O Acre está entre os estados brasileiros em situação de alerta após o aumento de casos de Síndrome Respiratória Aguda Grave (SRAG) em bebês e crianças menores de dois anos, segundo boletim divulgado nesta quinta-feira (14) pela Fundação Oswaldo Cruz (Fiocruz).
O avanço dos casos está ligado principalmente à circulação do Vírus Sincicial Respiratório (VSR), um dos principais causadores de infecções respiratórias graves em crianças pequenas.
O cenário reforça a preocupação das autoridades de saúde, especialmente neste período de maior circulação de vírus respiratórios em todo o país.

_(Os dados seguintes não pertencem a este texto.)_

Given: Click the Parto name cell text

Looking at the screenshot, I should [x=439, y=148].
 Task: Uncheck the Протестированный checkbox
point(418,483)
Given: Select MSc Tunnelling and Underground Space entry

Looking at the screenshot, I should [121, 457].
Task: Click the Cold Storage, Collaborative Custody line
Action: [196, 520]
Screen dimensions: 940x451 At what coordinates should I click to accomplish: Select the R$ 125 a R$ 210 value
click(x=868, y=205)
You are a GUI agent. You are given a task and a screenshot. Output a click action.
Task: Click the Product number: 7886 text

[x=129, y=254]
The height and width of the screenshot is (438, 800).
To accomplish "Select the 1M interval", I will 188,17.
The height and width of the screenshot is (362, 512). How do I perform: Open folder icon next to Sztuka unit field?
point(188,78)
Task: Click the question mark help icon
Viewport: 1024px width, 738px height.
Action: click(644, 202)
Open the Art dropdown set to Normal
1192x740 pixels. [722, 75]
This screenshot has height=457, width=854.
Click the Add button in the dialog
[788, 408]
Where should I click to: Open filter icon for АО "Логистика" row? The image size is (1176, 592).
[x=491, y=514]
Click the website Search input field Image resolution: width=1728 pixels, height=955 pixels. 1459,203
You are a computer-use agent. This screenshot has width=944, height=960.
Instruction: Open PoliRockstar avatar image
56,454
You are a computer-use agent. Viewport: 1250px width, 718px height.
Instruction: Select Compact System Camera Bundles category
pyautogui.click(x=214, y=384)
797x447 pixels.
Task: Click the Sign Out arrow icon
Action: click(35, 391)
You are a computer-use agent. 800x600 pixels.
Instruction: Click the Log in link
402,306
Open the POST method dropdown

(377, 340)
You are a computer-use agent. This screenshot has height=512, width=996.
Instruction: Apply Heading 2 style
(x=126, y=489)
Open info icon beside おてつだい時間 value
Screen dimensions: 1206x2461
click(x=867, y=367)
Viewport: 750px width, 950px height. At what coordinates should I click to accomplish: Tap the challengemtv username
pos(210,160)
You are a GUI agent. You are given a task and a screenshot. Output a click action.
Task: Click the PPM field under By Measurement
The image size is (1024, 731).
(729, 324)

Nas últimas semanas, o VSR foi responsável por cerca de 41,5% dos casos de SRAG com confirmação viral no Brasil. Em seguida aparecem a Influenza A, com 27,2%, e o rinovírus, com 25,5%.
De acordo com o boletim, a Influenza A também segue em alta em diversos estados e já responde por mais da metade das mortes associadas à SRAG com diagnóstico confirmado nas últimas semanas, principalmente entre idosos.
O Acre aparece entre os estados em situação de alto risco, ao lado de unidades como Amazonas, Pará, Tocantins, Mato Grosso e outros.
Além disso, o estado também está entre aqueles com tendência de aumento de casos nas próximas semanas, segundo projeções da Fiocruz.
A pesquisadora Tatiana Portella, do InfoGripe, reforça a importância da vacinação como principal forma de prevenção contra casos graves.
“A principal forma de prevenção contra agravamentos e óbitos por VSR e influenza A é a vacinação”, afirmou.
No Sistema Único de Saúde (SUS), a vacina contra a gripe é disponibilizada principalmente para grupos de risco, como crianças pequenas, idosos, gestantes e pessoas com comorbidades.
Já a proteção contra o VSR inclui imunização em gestantes a partir da 28ª semana, além de anticorpos aplicados em bebês prematuros.
As autoridades reforçam ainda a importância de buscar atendimento médico imediato em casos de sintomas como febre persistente, dificuldade para respirar e chiado no peito.